Vandana calls for collaboration between Indigenous knowledge and scientific knowledge for the sake of future health. She spoke of the relationships between soil, our gut, and our brains, and how science validates the important connection between the soil and human health. Through shared knowledge, we have power.

Dr. Shiva explains that there are five corporations controlling seeds, food, and life, and asks how it is that the minority can have so much power when there are seven billion people sharing this planet. She calls on us to work as a community of the majority to create a food sovereignty movement.

The audience was engaged the entire time Dr. Shiva spoke, and you could just feel the warmth of community aspirations flowing through the lecture hall. The discussion did not just end after Vandana left the stage to catch her plane back to India; there was an open conversation to explore the themes of Vandana’s lecture held with standing room only in the Gathering Space afterwards.

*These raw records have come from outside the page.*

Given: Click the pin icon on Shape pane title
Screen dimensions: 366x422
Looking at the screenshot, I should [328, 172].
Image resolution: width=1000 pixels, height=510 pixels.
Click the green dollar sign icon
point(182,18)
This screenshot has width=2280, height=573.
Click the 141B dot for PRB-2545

Elders, knowledge holders, and community leaders led discussions on traditional food sovereignty and sustainable food practices while sharing food prepared by our local food activist collective, Food Not Bombs.

One of the important messages from Vandana’s talk was the acknowledgement of Earth Day being renamed as Mother Earth Day. This recognition of ‘Mother Earth’ speaks to the interdependence of all species, the importance of which was the impetus for the General Assembly to declare April 22 as International Mother Earth Day.

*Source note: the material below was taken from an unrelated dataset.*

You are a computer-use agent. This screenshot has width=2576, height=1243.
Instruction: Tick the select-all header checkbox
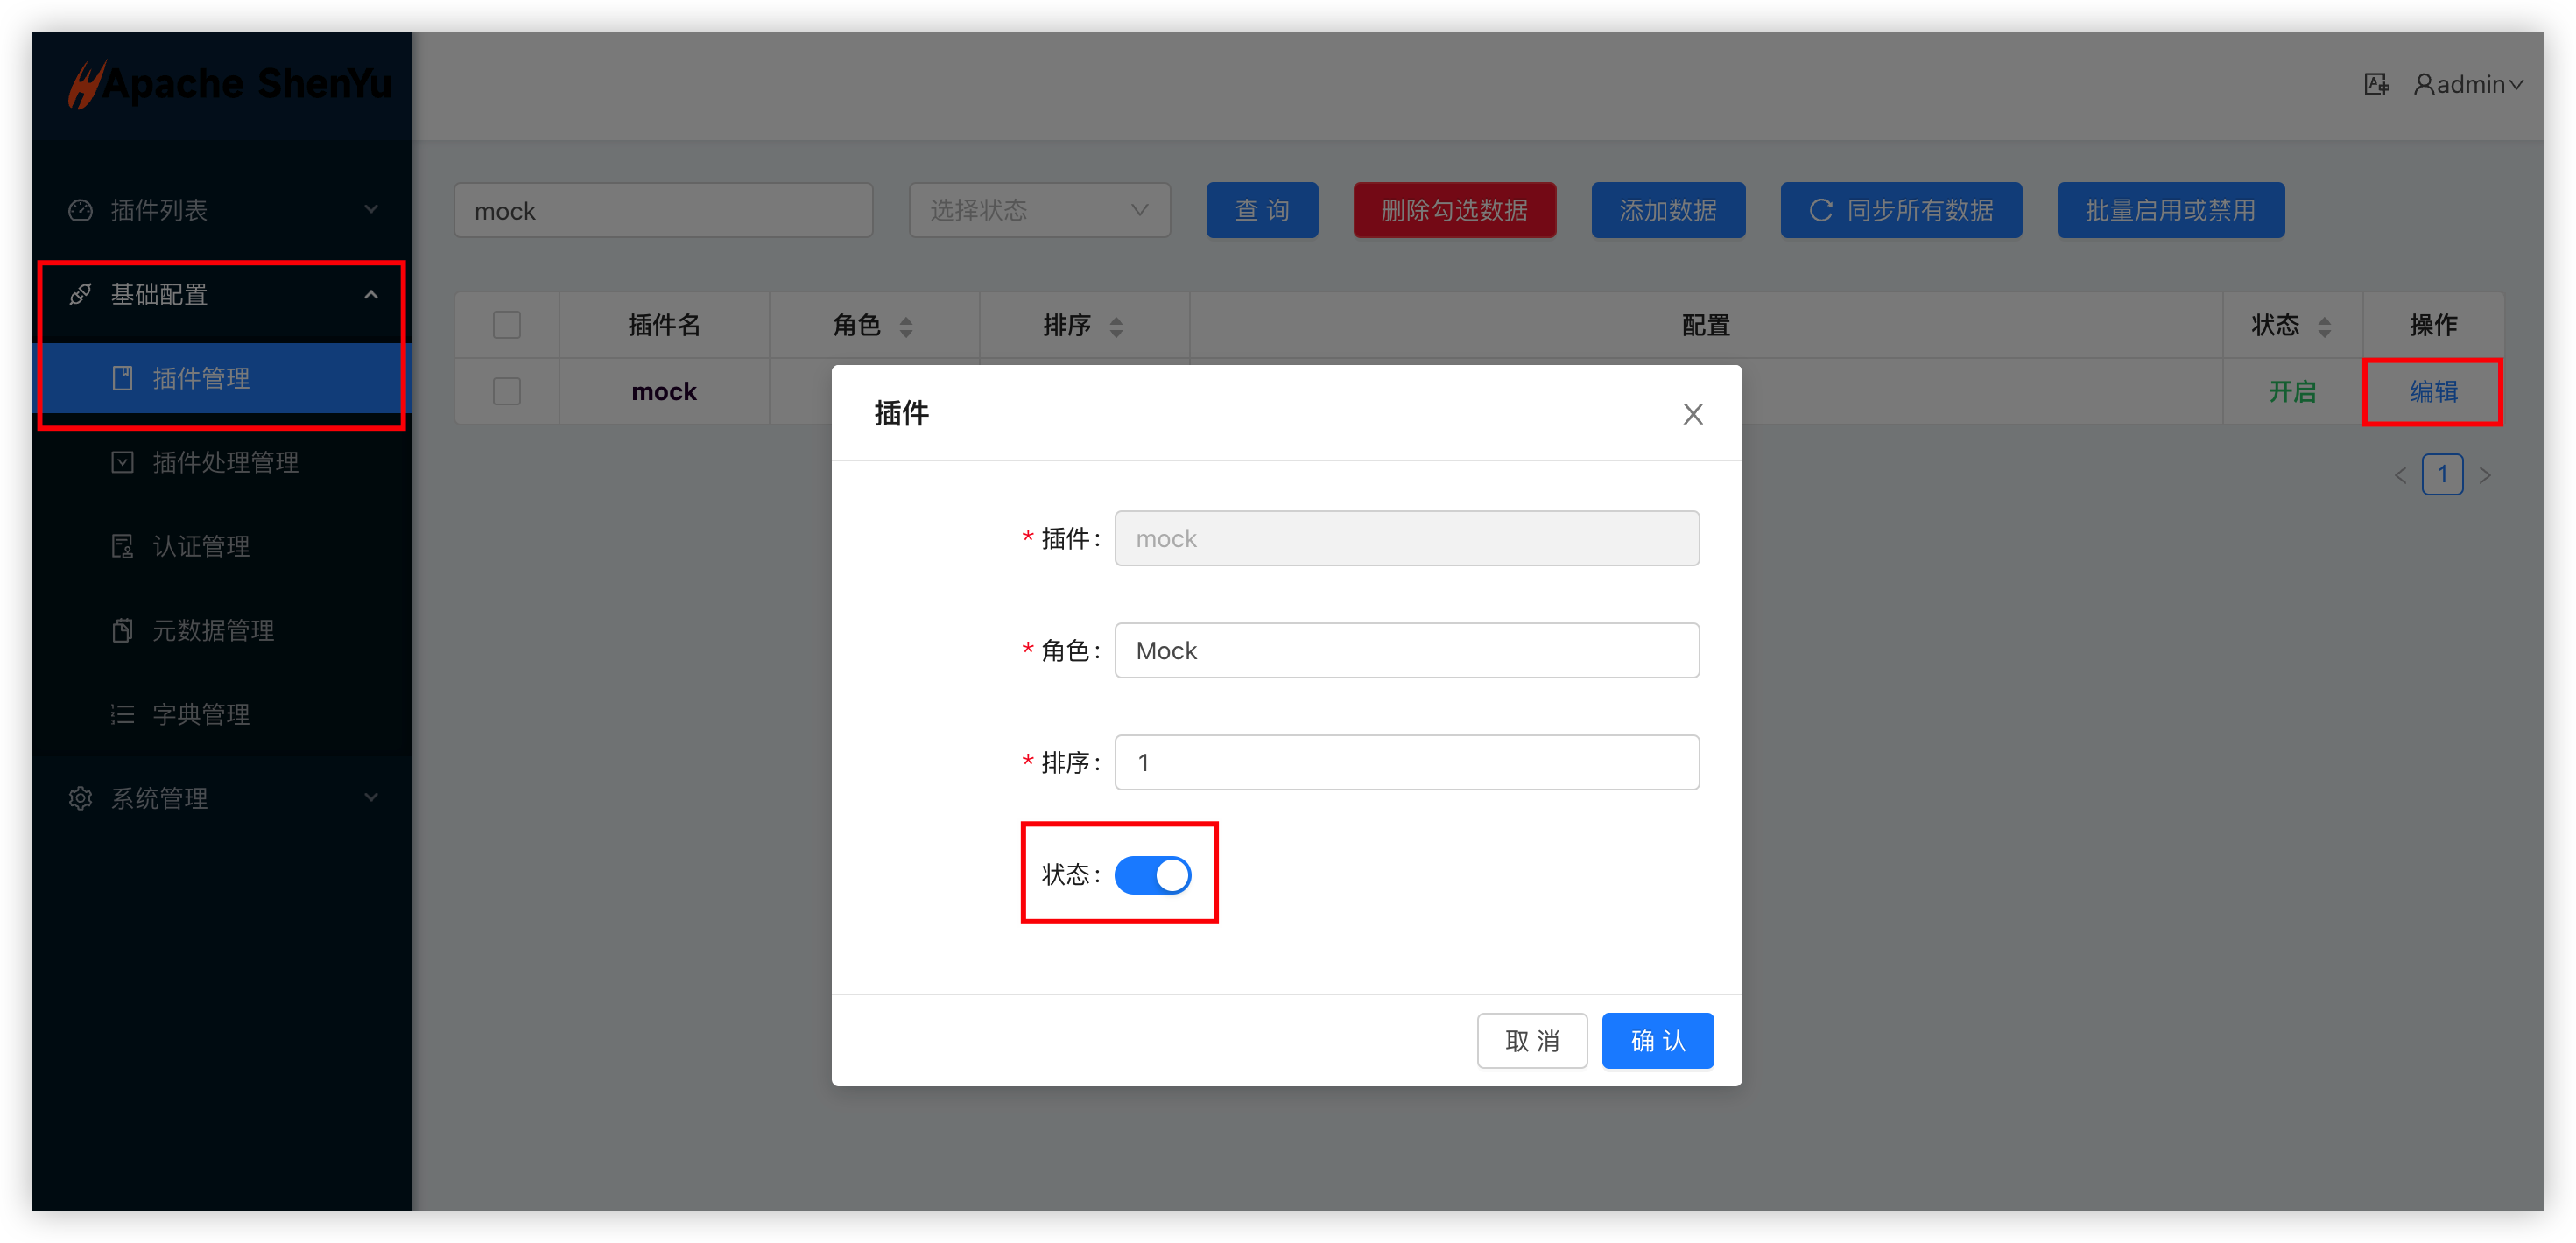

Vandana would like us to move beyond switching off our lights for a few minutes, to create seed freedom in our communities for this upcoming Mother Earth Day. We need to stand in solidarity and embrace our role as active global citizens, and make wise choices.

Aside from ‘eating responsibly and growing our own food’, as Dr. Shiva urges, what are you going to do to protect local food systems?

As Mother Earth Day approaches in the coming spring, remember that you are part of a global community— of not only humans, but all living organisms— and your actions can drive positive change and protect diversity to ensure a just and sustainable future for all with whom we share this planet Earth.

Note: Copies of Sacred Seed, a collection of essays inspired by Dr. Shiva and featuring contributions from Trent professor Dr. Dan Longboat, and local environmental leader Diane Longboat, are available at the Trent Bookstore for purchase.